═══ INPUT RECORDS

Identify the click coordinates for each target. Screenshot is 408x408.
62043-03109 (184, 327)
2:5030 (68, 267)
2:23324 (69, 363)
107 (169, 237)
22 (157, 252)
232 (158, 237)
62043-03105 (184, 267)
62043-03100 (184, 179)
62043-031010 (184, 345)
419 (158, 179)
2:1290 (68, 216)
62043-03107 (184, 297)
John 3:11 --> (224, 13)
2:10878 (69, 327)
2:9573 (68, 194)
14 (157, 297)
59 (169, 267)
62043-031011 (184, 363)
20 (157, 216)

══════

*YOUR TASK:*
Recast every line of the material above as a Markdown table with the columns "Row" and "Line", numbering the rows and leaving out any blank lines.

*COMPLETED TASK:*
| Row | Line |
|---|---|
| 1 | Identify the click coordinates for each target. Screenshot is 408x408. |
| 2 | 62043-03109 (184, 327) |
| 3 | 2:5030 (68, 267) |
| 4 | 2:23324 (69, 363) |
| 5 | 107 (169, 237) |
| 6 | 22 (157, 252) |
| 7 | 232 (158, 237) |
| 8 | 62043-03105 (184, 267) |
| 9 | 62043-03100 (184, 179) |
| 10 | 62043-031010 (184, 345) |
| 11 | 419 (158, 179) |
| 12 | 2:1290 (68, 216) |
| 13 | 62043-03107 (184, 297) |
| 14 | John 3:11 --> (224, 13) |
| 15 | 2:10878 (69, 327) |
| 16 | 2:9573 (68, 194) |
| 17 | 14 (157, 297) |
| 18 | 59 (169, 267) |
| 19 | 62043-031011 (184, 363) |
| 20 | 20 (157, 216) |